### EXCERPTED RECORDS ###

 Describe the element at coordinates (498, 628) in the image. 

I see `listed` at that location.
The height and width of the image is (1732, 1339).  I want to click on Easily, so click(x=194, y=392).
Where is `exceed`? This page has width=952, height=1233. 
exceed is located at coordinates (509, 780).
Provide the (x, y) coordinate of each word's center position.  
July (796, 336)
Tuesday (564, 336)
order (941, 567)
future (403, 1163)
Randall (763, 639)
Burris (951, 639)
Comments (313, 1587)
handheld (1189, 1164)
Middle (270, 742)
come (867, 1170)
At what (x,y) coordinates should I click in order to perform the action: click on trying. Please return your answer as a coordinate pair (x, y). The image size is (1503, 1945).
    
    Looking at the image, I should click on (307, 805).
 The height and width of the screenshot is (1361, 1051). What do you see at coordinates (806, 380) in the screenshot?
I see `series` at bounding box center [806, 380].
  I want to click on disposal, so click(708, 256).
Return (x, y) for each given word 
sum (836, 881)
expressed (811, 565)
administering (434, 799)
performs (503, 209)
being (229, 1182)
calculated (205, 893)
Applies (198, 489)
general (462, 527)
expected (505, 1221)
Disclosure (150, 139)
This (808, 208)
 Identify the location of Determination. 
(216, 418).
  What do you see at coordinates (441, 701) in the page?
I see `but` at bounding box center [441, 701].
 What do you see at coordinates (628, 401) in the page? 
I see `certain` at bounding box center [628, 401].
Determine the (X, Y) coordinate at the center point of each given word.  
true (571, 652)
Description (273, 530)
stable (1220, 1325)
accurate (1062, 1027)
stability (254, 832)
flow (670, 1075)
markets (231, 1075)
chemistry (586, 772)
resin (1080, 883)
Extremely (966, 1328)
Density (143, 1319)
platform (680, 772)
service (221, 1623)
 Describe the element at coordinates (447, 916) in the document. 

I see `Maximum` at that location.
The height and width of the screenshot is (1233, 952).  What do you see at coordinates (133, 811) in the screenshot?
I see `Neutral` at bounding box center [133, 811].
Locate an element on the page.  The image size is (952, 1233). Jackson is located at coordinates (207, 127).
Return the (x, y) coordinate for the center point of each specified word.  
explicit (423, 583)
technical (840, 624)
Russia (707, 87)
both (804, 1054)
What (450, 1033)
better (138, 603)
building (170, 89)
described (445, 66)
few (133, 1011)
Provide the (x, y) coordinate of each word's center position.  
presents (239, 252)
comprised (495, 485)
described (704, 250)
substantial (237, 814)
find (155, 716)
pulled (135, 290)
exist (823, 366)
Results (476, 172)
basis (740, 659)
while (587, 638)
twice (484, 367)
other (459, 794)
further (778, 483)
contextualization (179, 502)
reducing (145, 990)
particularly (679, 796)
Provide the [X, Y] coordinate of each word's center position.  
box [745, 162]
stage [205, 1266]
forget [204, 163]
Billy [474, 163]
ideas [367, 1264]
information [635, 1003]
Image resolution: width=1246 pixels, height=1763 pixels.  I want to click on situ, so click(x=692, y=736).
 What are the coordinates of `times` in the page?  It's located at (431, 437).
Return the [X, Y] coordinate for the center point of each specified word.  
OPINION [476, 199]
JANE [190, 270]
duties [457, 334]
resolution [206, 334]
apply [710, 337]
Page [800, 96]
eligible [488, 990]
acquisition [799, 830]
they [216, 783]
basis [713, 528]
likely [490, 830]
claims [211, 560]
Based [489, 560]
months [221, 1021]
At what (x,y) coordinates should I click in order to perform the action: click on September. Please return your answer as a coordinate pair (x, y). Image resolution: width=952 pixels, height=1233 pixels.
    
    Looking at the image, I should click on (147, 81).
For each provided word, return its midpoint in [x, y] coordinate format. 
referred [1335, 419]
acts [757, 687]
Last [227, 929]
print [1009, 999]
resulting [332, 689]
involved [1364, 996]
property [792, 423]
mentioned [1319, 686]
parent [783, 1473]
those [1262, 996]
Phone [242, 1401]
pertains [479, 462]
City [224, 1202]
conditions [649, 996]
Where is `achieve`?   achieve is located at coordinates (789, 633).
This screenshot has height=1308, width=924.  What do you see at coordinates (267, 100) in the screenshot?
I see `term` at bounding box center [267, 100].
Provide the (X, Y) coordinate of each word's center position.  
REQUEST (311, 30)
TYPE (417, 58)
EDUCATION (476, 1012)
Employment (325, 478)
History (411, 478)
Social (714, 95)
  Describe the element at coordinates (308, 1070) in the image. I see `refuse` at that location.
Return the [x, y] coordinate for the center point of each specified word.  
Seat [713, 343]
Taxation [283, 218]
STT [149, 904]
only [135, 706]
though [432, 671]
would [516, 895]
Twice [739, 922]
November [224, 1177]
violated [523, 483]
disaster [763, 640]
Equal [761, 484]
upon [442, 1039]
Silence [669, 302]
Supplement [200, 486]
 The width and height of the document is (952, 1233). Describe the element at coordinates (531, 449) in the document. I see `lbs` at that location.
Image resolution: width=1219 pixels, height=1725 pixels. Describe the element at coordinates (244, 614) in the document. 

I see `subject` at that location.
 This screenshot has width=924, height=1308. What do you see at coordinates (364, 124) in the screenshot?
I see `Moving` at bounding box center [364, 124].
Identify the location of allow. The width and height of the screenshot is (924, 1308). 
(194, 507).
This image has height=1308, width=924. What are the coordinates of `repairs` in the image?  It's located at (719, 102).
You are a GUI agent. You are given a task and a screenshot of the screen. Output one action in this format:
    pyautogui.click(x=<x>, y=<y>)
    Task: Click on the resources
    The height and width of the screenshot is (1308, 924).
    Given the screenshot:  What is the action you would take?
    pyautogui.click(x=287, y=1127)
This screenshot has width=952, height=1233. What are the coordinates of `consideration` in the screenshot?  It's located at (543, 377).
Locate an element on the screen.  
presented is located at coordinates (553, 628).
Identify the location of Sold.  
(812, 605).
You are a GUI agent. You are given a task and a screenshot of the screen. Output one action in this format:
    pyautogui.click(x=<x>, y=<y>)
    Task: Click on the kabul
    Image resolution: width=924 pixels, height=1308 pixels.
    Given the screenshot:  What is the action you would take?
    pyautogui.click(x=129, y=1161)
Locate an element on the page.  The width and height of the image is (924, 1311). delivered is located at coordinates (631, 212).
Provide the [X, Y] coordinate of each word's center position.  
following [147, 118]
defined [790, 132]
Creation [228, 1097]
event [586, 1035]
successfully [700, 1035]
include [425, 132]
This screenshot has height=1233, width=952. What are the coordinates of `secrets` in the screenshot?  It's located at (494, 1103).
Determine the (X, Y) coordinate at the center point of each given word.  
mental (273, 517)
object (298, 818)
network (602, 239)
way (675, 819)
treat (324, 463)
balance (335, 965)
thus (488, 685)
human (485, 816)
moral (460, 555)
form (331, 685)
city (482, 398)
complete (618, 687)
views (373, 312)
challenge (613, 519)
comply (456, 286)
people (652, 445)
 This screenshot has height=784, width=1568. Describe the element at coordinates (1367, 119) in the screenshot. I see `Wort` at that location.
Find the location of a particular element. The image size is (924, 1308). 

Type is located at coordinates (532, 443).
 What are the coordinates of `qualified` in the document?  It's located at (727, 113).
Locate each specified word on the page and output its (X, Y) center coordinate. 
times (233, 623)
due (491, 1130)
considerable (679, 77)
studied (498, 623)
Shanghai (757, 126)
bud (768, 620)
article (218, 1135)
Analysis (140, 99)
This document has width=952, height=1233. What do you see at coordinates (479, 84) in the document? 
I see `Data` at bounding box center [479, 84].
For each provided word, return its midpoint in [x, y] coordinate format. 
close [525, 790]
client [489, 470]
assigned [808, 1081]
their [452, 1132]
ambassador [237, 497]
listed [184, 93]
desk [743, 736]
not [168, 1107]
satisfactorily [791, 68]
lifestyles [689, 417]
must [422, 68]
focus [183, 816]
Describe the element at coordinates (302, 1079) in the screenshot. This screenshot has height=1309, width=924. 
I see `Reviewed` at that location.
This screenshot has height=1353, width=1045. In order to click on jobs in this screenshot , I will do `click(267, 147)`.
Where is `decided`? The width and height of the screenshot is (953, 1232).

###

**WORK TO DO:**
Copy out the records exactly, from the line containing "EDUCATION (476, 1012)" through the line containing "violated [523, 483]", including both of those lines.

**OUTPUT OF THE TASK:**
EDUCATION (476, 1012)
Employment (325, 478)
History (411, 478)
Social (714, 95)
  Describe the element at coordinates (308, 1070) in the image. I see `refuse` at that location.
Return the [x, y] coordinate for the center point of each specified word.  
Seat [713, 343]
Taxation [283, 218]
STT [149, 904]
only [135, 706]
though [432, 671]
would [516, 895]
Twice [739, 922]
November [224, 1177]
violated [523, 483]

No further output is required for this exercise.